WirtschaftsWoche: Frau Cohausz, haben Sie einen ähnlichen Fall, wie den des weinenden US-CEOs in Ihrer Beratungspraxis schon mal erlebt?
Heike Cohausz: Einen weinenden CEO habe ich noch nicht erlebt. Leider gehören Restrukturierungen und Trennungen zum Leben eines Top-Managers. Und dennoch, Entlassungen gehen nicht spurlos an  Geschäftsführern und Managern vorüber. Vielen fallen solche Gespräche  sehr schwer. Gerade gute Führungskräfte zeichnen sich ja durch ihre Empathie und klare Werte aus.

Haben Sie schon Manager erlebt, die diese Schuldgefühle nicht mehr ertragen haben und daraufhin zum Beispiel in eine besser laufende Branche wechselten oder ihre Führungsposition zugunsten einer Fachkarriere aufgegeben haben?
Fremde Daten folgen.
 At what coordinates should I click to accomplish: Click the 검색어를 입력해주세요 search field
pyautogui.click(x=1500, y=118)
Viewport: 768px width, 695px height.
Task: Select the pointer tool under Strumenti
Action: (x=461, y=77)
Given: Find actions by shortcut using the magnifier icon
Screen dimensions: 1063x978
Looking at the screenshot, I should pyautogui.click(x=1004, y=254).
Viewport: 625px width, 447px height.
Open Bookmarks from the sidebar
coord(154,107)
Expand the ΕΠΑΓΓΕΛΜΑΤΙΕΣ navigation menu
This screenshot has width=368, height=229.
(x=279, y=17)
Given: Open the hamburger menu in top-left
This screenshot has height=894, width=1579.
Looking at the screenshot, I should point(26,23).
Nein. Inzwischen gibt es in jeder Branche Höhen und Tiefen, so dass Manager nie vermeiden können, irgendwann harte Entscheidungen zu treffen und schlechte Botschaften zu überbringen. Wenn ein Manager eine Führungskarriere zu Gunsten einer Fachkarriere aufgibt, hat das andere Gründe.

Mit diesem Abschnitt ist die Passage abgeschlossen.